EDN Access

 

September 1, 1997


IC and capacitor improve isolated supply

Kurk Mathews, Linear Technology Corp, Milpitas, CA

Many isolated power supplies typically use an optocoupler and a reference to provide feedback to a controller to maintain a constant output voltage. Alternatively, you can use an isolated flyback regulator, IC1, to eliminate the optocoupler and provide a ±15V power supply with 1500 V ac of isolation (Figure 1). Line and load regulation is better than ±2%. IC1 accomplishes this regulation by averaging the reflected output voltage on the transformer's primary during a portion of the converter's off-time. R1 introduces a correction factor proportional to the average switch current to compensate for errors due to the transformer's parasitics, the output diode's voltage drop, and the output capacitor's ESR.

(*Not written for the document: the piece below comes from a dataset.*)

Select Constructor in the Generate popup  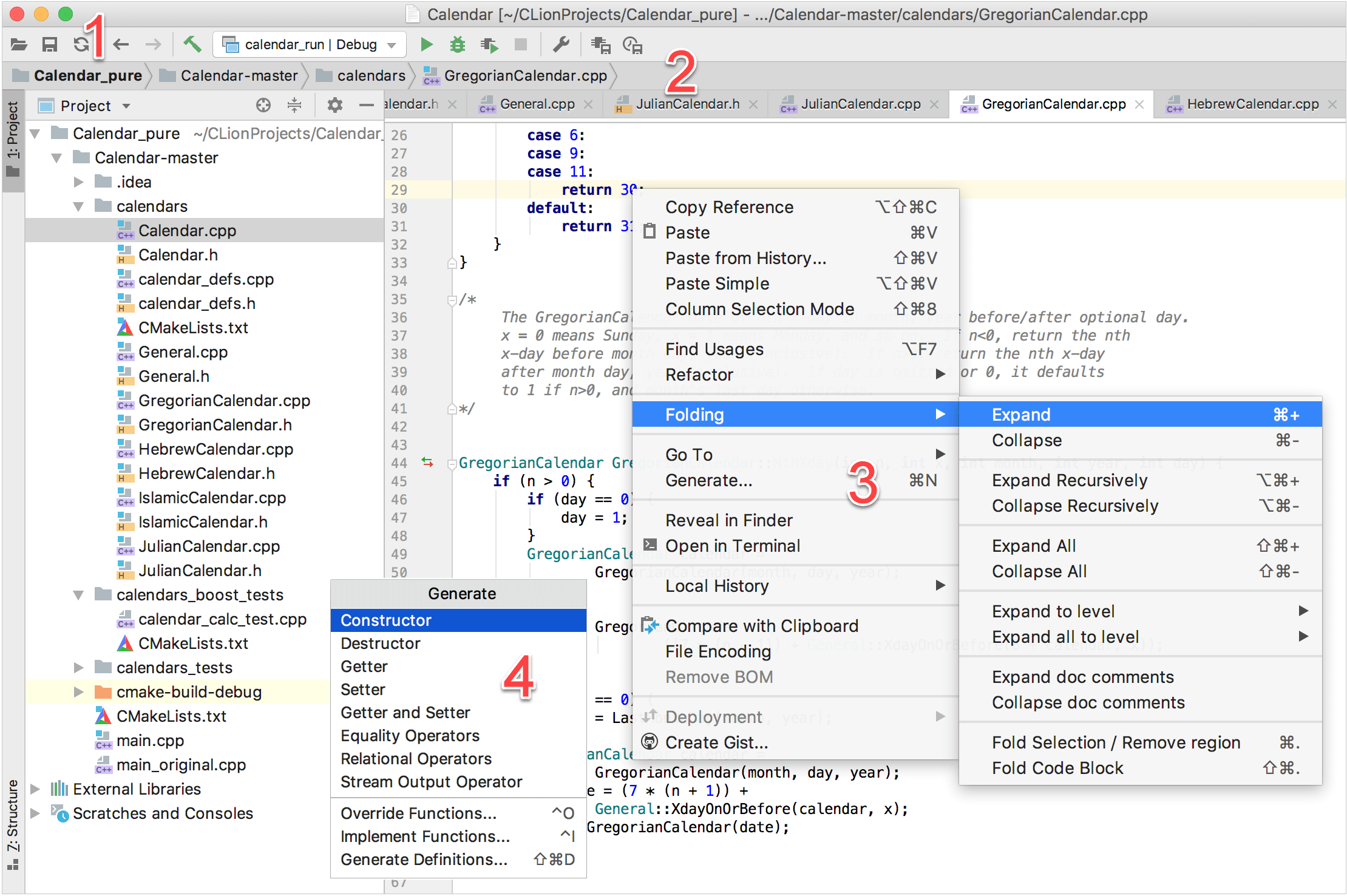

Cross-regulation issues arise when one output is lightly loaded and another is heavily loaded. The method of feedback (optocoupler or isolated flyback) has little effect on the main source of the problem, which is secondary leakage inductance. When the main switch turns off, current divides between the two outputs in proportion to the leakage inductance associated with each se condary. The two outputs track each other as long as the load currents follow this proportion. Unfortunately, when the load currents differ, the output voltages diverge to redistribute current to the appropriate output. For example, when C1 is absent, the secondary currents with 15V/70-mA and ­15V/0A loads are different (Figure 2, traces C and D).

However, under the same load conditions with C1 included, the secondary currents are almost identical (Figure 2, traces A and B). Half of the difference in load currents (35 mA, including 3 kilo-ohm preloads) flows through C1 and C2 (the ­15V output capacitor). The extra current in C2 then circulates through both windings and C1 during the main switch on-time. This current accounts for the dc offset in traces A and B. As a result, only a 230-mV difference between the outputs exists because of diode drops and secondary resistances. C1 cancels the effects of leakage inductance on cross-regulation. (DI #2071)


Figure 1
17D20711
IC1's isolated flyback regulator eliminates the need for an optocoupler and provides 1500V ac of isolation. Adding C1 cancels leakage-inductance effects.
Figure 2

17D20712

Without C1 in Figure 1, when the 15V output has a 70-mA load and the ­15V output has no load (0A), the secondary load currents (traces C and D) are different. Under these same load conditions with C1 in place, the load currents (traces A and B) are almost identical except for some dc offset.